The SETXCH instruction is used to set the PIND input filter:

    SETXCH  D/#             - Set PIND input filter to %DDDDDDDD_CCCCCCCC_BBBBBBBB_AAAAAAAA

        %DDDDDDDD = filter for PIND[31..24]

            %xxxxxxx1 = cog 0's port D output [31..24] will be OR'd into PIND[31..24] input
            %xxxxxx1x = cog 1's port D output [31..24] will be OR'd into PIND[31..24] input
            %xxxxx1xx = cog 2's port D output [31..24] will be OR'd into PIND[31..24] input
            %xxxx1xxx = cog 3's port D output [31..24] will be OR'd into PIND[31..24] input
            %xxx1xxxx = cog 4's port D output [31..24] will be OR'd into PIND[31..24] input
            %xx1xxxxx = cog 5's port D output [31..24] will be OR'd into PIND[31..24] input
            %x1xxxxxx = cog 6's port D output [31..24] will be OR'd into PIND[31..24] input
            %1xxxxxxx = cog 7's port D output [31..24] will be OR'd into PIND[31..24] input

        %CCCCCCCC = filter for PIND[23..16]

            %xxxxxxx1 = cog 0's port D output [23..16] will be OR'd into PIND[23..16] input
            %xxxxxx1x = cog 1's port D output [23..16] will be OR'd into PIND[23..16] input
            %xxxxx1xx = cog 2's port D output [23..16] will be OR'd into PIND[23..16] input
            %xxxx1xxx = cog 3's port D output [23..16] will be OR'd into PIND[23..16] input
            %xxx1xxxx = cog 4's port D output [23..16] will be OR'd into PIND[23..16] input
            %xx1xxxxx = cog 5's port D output [23..16] will be OR'd into PIND[23..16] input
            %x1xxxxxx = cog 6's port D output [23..16] will be OR'd into PIND[23..16] input
            %1xxxxxxx = cog 7's port D output [23..16] will be OR'd into PIND[23..16] input

        %BBBBBBBB = filter for PIND[15..8]
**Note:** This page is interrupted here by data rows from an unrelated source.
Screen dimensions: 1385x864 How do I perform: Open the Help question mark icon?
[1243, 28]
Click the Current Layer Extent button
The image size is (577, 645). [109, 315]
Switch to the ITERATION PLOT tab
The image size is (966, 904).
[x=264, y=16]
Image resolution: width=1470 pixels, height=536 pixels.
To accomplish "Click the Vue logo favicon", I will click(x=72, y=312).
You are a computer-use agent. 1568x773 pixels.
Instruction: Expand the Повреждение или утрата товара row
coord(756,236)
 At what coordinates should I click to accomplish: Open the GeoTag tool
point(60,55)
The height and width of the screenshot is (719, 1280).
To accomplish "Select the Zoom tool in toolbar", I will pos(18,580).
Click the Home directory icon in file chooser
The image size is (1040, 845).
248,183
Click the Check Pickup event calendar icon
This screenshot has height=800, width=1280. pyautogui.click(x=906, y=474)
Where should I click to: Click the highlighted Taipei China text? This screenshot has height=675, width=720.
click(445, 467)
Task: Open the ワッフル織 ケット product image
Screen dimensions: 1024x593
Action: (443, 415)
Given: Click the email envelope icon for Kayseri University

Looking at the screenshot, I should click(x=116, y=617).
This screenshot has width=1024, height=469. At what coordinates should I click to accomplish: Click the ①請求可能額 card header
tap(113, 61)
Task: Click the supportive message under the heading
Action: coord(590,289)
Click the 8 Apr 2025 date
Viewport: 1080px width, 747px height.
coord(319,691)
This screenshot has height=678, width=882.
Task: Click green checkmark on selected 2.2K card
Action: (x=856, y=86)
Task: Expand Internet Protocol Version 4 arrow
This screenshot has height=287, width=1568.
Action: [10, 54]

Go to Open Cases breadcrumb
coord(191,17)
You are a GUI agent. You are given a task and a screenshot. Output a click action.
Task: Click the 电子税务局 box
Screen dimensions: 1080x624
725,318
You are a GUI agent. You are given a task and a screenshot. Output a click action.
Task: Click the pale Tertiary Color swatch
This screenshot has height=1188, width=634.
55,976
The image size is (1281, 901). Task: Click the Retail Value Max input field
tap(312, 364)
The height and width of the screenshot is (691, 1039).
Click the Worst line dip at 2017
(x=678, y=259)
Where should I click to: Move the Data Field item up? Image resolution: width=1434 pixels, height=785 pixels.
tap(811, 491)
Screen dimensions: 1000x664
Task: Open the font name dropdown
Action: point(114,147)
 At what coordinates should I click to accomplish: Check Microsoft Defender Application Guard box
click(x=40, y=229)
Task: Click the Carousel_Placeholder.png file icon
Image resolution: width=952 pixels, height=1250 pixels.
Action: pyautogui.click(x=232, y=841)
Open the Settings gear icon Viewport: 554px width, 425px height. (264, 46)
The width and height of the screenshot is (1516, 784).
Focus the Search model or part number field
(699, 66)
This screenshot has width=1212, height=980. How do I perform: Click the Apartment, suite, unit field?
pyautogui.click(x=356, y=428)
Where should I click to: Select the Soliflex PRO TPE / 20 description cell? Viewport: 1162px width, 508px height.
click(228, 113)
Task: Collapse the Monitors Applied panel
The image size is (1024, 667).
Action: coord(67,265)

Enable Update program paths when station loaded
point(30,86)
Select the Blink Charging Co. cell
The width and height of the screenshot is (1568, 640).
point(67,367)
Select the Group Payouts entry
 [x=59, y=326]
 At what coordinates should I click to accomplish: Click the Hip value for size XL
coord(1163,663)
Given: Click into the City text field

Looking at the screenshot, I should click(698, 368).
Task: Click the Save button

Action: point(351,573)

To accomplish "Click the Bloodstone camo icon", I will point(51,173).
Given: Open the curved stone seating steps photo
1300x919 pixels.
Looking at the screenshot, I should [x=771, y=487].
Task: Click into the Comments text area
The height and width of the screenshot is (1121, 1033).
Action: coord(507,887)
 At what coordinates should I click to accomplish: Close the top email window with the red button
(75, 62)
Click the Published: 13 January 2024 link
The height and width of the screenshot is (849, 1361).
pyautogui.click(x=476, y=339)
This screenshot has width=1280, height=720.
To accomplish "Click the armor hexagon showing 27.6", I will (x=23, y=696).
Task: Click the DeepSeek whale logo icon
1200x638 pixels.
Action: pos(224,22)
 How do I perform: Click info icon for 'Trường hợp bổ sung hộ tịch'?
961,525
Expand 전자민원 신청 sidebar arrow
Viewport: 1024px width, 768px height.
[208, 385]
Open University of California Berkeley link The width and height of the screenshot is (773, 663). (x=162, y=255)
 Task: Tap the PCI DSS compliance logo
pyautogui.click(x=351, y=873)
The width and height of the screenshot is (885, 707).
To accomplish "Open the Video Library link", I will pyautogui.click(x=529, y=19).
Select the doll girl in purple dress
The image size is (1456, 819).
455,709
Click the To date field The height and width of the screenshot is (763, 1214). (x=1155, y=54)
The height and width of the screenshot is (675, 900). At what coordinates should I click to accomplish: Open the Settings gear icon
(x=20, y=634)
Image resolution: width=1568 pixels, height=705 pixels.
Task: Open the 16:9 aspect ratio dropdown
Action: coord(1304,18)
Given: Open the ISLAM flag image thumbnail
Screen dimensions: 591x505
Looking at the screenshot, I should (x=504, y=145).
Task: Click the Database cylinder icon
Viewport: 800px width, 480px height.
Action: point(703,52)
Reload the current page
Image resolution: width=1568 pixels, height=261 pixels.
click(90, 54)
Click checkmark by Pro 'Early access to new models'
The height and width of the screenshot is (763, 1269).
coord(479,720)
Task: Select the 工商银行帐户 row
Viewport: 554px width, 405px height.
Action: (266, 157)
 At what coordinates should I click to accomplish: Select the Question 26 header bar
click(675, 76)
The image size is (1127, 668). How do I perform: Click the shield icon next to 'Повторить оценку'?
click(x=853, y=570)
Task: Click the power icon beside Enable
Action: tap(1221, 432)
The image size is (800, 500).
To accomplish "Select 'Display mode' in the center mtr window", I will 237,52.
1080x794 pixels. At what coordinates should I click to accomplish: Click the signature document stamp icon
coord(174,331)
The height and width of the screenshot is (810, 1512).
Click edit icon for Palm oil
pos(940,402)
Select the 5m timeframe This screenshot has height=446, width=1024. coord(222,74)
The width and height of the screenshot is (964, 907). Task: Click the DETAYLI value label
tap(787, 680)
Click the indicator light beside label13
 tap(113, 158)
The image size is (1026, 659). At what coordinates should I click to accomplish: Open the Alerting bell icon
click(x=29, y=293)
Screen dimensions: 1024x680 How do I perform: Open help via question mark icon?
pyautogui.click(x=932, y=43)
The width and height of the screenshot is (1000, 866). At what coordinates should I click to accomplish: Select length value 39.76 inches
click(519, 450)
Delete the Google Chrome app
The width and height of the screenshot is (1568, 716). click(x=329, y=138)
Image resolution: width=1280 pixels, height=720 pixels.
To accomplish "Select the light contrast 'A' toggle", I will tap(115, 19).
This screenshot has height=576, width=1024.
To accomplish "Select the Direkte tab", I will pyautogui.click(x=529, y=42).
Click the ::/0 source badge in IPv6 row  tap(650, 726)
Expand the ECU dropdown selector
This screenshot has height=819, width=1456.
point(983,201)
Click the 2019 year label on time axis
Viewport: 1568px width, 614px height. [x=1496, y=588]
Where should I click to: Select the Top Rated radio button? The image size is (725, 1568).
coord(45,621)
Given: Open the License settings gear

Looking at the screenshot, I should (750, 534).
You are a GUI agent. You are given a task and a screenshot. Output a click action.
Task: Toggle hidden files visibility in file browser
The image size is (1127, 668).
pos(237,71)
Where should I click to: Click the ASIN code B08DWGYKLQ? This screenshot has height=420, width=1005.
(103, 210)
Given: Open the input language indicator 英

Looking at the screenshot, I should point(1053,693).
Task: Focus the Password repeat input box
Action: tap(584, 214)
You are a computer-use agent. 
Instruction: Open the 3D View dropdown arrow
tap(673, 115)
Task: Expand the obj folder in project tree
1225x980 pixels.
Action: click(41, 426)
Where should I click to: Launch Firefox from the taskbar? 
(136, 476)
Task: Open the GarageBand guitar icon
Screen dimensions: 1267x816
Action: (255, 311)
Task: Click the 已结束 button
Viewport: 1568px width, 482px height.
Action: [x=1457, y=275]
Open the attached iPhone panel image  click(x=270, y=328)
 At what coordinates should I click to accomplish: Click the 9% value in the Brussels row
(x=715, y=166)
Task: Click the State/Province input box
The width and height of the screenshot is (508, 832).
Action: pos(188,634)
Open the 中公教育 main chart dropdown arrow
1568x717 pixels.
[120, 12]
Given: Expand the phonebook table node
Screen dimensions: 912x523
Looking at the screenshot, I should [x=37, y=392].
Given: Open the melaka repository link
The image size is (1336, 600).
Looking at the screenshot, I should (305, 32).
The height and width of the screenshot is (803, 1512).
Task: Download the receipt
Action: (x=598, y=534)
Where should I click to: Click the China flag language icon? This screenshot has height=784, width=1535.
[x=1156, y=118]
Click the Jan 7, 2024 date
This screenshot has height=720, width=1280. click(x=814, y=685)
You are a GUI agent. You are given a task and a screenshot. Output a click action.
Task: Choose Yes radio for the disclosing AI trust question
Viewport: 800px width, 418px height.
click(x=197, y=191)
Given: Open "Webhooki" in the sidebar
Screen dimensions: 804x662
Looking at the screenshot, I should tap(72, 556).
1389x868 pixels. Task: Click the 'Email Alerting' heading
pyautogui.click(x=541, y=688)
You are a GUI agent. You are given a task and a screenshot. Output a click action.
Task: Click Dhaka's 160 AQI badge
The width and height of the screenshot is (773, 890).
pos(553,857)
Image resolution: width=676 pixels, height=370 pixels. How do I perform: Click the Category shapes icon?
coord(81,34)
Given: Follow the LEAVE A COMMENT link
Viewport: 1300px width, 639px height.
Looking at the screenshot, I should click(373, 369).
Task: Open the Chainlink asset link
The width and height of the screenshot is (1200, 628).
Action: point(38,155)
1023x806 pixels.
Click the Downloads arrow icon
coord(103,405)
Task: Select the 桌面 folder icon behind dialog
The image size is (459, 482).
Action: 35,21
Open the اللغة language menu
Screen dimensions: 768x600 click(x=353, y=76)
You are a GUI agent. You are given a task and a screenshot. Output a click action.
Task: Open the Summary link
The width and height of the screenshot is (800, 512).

            %xxxxxxx1 = cog 0's port D output [15..8] will be OR'd into PIND[15..8] input
            %xxxxxx1x = cog 1's port D output [15..8] will be OR'd into PIND[15..8] input
            %xxxxx1xx = cog 2's port D output [15..8] will be OR'd into PIND[15..8] input
            %xxxx1xxx = cog 3's port D output [15..8] will be OR'd into PIND[15..8] input
            %xxx1xxxx = cog 4's port D output [15..8] will be OR'd into PIND[15..8] input
            %xx1xxxxx = cog 5's port D output [15..8] will be OR'd into PIND[15..8] input
            %x1xxxxxx = cog 6's port D output [15..8] will be OR'd into PIND[15..8] input
            %1xxxxxxx = cog 7's port D output [15..8] will be OR'd into PIND[15..8] input

        %AAAAAAAA = filter for PIND[7..0]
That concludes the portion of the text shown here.